|
|
CRITIQUES DE CONCERTS |
21 décembre 2024 |
|
Entre l'opera seria et le drame romantique, Iphigénie en Tauride est un chef d'oeuvre à l'image de son époque : en pleine mutation. Dans la même période, Mozart compose Mithridatemais ne rivalisera avec l'écriture chorale de Gluck qu'en 1780 avec Idomeneo. Est-ce pour souligner ce caractère de " transition " de Iphigénie ? Salzbourg a placé cette année un spécialiste du répertoire baroque à la tête de l'orchestre du Mozarteum : Ivor Bolton. Dès l'ouverture, ce dernier montre pourtant qu'il s'accommode parfaitement des instruments moderne et il affime au fil des airs et récitatifs un sens aigu de la caractérisation psychologique des personnages.

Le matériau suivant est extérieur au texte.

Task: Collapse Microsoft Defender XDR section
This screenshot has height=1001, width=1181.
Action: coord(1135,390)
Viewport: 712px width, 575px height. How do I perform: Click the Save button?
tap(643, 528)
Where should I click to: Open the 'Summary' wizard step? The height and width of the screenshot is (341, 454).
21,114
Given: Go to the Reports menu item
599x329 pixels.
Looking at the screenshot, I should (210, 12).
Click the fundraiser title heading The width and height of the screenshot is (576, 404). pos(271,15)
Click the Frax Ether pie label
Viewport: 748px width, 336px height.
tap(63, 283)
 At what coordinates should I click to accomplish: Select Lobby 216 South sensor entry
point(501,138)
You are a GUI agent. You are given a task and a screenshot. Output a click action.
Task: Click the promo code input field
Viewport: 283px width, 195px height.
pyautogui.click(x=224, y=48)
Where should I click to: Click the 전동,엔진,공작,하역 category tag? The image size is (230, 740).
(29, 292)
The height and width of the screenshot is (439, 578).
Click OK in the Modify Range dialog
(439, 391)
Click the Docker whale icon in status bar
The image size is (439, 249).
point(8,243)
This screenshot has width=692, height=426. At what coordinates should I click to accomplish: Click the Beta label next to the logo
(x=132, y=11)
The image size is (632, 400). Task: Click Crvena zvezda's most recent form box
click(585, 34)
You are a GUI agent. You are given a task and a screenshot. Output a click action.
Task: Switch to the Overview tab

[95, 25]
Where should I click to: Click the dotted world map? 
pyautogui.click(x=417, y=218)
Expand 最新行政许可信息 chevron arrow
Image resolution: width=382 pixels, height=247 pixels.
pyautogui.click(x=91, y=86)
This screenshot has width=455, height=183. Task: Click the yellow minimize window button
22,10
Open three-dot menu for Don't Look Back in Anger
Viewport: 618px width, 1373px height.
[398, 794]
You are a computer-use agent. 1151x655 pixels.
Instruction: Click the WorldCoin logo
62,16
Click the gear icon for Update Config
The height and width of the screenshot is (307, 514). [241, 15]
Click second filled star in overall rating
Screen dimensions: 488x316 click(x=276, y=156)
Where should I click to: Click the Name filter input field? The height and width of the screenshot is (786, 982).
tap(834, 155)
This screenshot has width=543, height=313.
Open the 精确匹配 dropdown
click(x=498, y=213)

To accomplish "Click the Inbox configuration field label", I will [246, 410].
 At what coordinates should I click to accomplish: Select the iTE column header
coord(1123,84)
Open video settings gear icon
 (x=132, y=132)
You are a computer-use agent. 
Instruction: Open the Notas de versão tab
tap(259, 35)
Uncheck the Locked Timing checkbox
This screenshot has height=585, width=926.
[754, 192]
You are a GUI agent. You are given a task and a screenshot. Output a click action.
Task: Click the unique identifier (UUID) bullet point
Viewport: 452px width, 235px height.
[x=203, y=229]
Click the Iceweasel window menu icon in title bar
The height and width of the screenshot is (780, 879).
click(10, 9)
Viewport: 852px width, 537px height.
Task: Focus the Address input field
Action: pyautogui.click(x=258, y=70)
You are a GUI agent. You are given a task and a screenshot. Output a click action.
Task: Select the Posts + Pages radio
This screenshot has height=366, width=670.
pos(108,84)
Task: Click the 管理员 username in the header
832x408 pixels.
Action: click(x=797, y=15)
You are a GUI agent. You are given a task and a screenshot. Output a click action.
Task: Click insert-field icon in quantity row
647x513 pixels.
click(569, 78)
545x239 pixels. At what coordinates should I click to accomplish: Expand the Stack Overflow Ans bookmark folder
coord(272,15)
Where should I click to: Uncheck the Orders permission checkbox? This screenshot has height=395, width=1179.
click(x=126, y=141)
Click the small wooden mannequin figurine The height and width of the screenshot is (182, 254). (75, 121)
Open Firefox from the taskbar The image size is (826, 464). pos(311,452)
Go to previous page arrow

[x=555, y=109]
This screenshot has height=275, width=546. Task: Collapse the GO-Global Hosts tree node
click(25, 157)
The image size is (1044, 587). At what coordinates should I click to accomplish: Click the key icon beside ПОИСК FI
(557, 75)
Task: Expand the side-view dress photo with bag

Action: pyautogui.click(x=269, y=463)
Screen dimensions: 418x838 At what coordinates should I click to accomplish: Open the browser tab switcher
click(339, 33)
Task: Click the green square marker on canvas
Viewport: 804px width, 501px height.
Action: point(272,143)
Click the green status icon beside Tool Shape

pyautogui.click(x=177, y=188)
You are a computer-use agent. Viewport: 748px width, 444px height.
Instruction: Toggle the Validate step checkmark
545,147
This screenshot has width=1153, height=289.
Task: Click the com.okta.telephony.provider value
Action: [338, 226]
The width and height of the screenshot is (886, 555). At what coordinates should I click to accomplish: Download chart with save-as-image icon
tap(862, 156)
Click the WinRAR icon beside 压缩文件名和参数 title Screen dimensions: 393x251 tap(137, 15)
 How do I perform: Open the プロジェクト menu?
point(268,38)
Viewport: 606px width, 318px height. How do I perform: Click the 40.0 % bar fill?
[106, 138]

On attendait beaucoup moins de Claus Guth, dont la première mise en scène salzbourgeoise avait déçu, l'an dernier, pour la création de Cronaca del Luogo de Luciano Berio. A tort car son travail pour Iphigénie montre bien qu'il est un des metteurs en scène de pointe de la jeune génération germanique. Avec le concours de Christian Schmidt pour la scénographie, Guth a résumé le parcours de Gluck, enrobant la scène de velours frappé d'un dessin viennois, avec un parquet à la Versailles, et habillant Iphigénie et ses compagnes de longues robes blanches de tragédie grecque stylisée. En contrepoint de l'action, des figurants portant de gros masques rappellent ce qui se chante - le drame des Atrides - à coup de poignards et de sang. Du sang, il y en a sur les robes blanches, il y en aura beaucoup autour de cette Iphigénie, à laquelle Susan Graham confère une exceptionnelle grandeur tragique. Sa voix est claire, ample et pathétique, mais sans pathos. Elle incarne la définition de l'opéra selon Gluck, " simplicité, vérité et naturel ". De surcroît sa prononciation française est si claire que chaque vers est intelligible.
| | |
Trois hommes s'acharnent autour d'Iphigénie. D'un côté le roi Thoas, tyrannique et angoissé, auquel la voix noble de Philippe Rouillon apporte une présence inquiétante. De l'autre, Oreste et Pylade alias Thomas Hampson et Paul Groves, deux amis qui détiennent la clé du drame. Ces deux voix, baryton et ténor, se mêlent en un dessin d'une harmonie infinie. Ainsi ce quatuor vocal, par la beauté même du chant, rend encore plus poignant l'âpre destin des êtres voués à la colère des Dieux. Claus Guth éclaire sa mise en scène par une chorégraphie à l'intention des figurants qui doublent le choeur de l'Opéra de Vienne et le rendent présent et efficace. Car les choristes viennois sont incapables de chanter et de bouger en même temps, conservant un côté XIXè siècle, ridicule à souhait. Malgré eux, Iphigénie est un grand spectacle.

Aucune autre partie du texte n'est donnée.